Design, synthesis and biological evaluation of novel bis(indolyl)-tetrazine derivatives as anti-breast cancer agents.

A series of novel bis(indolyl)-tetrazine derivatives were designed and synthesized to develop potential anti-breast cancer agents. The compounds were characterized by spectral analysis using (1)H NMR, (13)C NMR spectroscopy, and HRMS. Further, the structure of one of the derivatives 5b was confirmed by single crystal X-ray diffraction technique. The compounds exhibited good to moderate anti-proliferative activity against MCF-7 and MDA-MB-231 cell lines, showing IC(50) values of 7.57-22.52 μM and 10.08-21.49 μM, respectively. However, only four compounds, 5b, 5f, 5i, and 5j were found to be active against the T-47D cell line. Particularly, compounds 5b and 5f demonstrated the most promising anti-proliferative activity as compared to standard drug bazedoxifene (IC(50) = 12.78 ± 0.92 μM), with IC(50) values of 5.11 ± 0.16 and 4.69 ± 0.51 μM, respectively against estrogen receptor-alpha (ER-α) dominant (ratio of ER-α/ER-β is 9/1) T-47D cell line. Further, compound 5b exhibited binding affinity towards ER-α with an IC(50) value of 1729 ± 24 nM when assessed for its affinity towards ER-α through a competitive ER-α binding assay.
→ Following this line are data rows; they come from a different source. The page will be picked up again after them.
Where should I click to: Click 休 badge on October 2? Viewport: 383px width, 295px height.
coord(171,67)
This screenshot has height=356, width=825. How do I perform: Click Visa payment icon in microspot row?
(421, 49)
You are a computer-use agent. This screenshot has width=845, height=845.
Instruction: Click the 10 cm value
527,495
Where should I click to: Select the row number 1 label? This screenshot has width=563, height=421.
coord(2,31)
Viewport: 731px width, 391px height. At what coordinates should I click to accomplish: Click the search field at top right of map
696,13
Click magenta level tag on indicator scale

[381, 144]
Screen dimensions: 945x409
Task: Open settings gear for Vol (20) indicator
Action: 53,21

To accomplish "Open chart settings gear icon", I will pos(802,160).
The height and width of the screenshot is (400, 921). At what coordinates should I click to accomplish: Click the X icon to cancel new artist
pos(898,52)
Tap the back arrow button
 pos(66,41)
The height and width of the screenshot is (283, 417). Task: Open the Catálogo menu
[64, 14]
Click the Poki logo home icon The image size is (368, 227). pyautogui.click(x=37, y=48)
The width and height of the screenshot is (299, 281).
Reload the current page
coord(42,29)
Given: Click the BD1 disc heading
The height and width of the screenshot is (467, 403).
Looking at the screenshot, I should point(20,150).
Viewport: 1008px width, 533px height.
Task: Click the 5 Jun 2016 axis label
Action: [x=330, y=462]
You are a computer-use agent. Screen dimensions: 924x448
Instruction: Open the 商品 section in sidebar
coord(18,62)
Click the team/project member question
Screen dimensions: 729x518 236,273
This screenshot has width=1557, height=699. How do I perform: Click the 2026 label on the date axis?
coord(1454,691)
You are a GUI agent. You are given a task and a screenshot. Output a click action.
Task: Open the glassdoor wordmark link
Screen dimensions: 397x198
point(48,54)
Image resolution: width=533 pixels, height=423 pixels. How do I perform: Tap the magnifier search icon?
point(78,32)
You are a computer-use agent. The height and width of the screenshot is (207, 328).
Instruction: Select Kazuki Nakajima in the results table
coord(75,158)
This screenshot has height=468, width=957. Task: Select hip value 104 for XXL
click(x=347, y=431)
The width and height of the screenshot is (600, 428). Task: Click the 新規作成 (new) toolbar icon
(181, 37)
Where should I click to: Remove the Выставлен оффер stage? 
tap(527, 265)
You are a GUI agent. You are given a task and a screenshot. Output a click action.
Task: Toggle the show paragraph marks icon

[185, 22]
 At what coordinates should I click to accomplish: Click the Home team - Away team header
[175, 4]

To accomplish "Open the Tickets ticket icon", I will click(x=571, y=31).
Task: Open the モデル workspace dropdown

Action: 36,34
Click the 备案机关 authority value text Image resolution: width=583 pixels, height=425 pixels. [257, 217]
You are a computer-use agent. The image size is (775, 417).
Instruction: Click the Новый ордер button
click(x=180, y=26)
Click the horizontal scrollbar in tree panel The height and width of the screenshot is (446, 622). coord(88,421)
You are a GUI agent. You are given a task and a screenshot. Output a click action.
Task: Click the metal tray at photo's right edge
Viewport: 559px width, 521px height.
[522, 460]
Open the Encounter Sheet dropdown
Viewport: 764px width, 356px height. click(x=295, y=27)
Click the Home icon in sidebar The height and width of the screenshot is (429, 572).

The Western blot analysis confirmed that compound 5b reduced the ER-α protein's expression, impeding its subsequent transactivation and signalling pathway within T-47D cells. Current findings imply that compound 5b, which exhibits significant ER-α antagonistic activity, can be a potential lead compound for developing anti-breast cancer agents.